──────── Given data

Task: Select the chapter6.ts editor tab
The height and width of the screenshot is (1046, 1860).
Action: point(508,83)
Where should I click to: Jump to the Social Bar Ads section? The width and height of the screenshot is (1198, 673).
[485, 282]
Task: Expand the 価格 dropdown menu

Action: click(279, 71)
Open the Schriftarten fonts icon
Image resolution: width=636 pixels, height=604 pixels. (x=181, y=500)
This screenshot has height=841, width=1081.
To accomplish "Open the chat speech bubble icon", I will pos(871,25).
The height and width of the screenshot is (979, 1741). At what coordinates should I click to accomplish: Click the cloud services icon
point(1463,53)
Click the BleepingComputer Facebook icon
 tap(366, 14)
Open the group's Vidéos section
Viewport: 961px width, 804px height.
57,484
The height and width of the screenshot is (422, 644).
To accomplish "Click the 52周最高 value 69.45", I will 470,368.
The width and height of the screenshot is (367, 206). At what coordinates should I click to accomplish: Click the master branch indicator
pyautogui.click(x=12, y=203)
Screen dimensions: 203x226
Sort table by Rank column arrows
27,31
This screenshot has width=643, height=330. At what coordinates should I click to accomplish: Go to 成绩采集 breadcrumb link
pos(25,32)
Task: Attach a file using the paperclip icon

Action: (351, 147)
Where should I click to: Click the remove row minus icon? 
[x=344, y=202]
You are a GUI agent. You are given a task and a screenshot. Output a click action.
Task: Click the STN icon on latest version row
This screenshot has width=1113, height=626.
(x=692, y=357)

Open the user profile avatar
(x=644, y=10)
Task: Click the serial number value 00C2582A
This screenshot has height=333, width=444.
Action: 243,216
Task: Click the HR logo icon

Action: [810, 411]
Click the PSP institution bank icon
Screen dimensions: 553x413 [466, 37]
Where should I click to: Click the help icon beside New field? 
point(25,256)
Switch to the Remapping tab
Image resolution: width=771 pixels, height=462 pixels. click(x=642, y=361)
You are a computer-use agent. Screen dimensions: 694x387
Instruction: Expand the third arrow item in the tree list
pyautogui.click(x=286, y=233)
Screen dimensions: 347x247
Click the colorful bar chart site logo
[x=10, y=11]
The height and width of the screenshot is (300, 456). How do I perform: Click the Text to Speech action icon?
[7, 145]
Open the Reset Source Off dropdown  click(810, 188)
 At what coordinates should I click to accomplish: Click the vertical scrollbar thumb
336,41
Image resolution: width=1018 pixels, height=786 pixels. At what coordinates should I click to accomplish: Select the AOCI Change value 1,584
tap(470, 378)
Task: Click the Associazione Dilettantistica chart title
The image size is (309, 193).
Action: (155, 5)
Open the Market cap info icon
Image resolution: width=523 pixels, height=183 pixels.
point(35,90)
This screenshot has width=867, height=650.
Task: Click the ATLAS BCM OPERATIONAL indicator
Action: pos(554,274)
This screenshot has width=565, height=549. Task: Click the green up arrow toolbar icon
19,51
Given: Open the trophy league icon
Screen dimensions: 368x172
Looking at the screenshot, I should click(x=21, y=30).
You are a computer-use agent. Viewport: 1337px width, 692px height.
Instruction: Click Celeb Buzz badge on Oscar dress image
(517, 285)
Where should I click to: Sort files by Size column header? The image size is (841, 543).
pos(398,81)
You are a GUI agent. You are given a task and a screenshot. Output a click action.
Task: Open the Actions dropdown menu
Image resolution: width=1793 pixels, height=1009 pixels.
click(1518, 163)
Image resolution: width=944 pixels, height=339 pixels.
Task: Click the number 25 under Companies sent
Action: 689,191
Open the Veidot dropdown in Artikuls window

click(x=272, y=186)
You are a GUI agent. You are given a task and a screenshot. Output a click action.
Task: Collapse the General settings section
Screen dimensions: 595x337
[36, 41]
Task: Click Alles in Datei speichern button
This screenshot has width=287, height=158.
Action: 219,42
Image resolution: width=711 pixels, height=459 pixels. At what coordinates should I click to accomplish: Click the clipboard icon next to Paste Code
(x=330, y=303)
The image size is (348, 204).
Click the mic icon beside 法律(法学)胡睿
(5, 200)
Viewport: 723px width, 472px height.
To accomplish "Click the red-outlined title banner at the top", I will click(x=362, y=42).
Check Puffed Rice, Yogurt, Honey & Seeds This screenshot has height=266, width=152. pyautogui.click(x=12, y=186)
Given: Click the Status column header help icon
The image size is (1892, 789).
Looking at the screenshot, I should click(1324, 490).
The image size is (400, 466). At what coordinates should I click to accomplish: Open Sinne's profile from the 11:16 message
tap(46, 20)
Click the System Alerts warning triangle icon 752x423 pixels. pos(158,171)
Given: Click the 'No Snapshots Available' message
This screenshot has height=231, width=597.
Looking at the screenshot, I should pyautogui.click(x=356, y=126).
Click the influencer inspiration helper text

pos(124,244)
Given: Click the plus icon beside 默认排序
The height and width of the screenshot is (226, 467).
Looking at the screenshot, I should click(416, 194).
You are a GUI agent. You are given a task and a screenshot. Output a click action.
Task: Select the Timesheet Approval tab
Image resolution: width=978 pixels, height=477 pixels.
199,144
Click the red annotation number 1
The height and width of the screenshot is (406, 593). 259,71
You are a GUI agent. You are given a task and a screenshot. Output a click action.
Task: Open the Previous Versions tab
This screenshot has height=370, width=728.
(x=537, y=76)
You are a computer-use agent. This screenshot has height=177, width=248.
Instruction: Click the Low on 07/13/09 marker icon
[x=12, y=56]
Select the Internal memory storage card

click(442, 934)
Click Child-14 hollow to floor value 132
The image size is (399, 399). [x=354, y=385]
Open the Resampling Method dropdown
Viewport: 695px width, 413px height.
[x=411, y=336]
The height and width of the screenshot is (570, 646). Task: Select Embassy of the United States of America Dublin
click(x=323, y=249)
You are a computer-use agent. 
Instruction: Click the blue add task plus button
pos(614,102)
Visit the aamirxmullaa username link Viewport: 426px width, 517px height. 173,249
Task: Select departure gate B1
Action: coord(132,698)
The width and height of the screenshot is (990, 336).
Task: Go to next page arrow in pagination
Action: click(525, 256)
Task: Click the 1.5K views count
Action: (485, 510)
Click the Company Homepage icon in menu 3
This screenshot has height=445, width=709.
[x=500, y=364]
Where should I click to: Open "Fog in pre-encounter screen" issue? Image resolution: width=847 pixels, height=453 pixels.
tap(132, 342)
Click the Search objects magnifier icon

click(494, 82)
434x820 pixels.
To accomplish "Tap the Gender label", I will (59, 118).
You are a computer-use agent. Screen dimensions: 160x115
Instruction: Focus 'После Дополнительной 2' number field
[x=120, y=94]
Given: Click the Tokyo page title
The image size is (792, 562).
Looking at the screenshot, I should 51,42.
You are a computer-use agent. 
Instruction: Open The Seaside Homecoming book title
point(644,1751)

────────────────

▶ _Your task_: Find every line in the entries above that contains the word "plus", matching case, and copy each of those lines.

▶ _Reply to the task_:
Given: Click the plus icon beside 默认排序
Instruction: Click the blue add task plus button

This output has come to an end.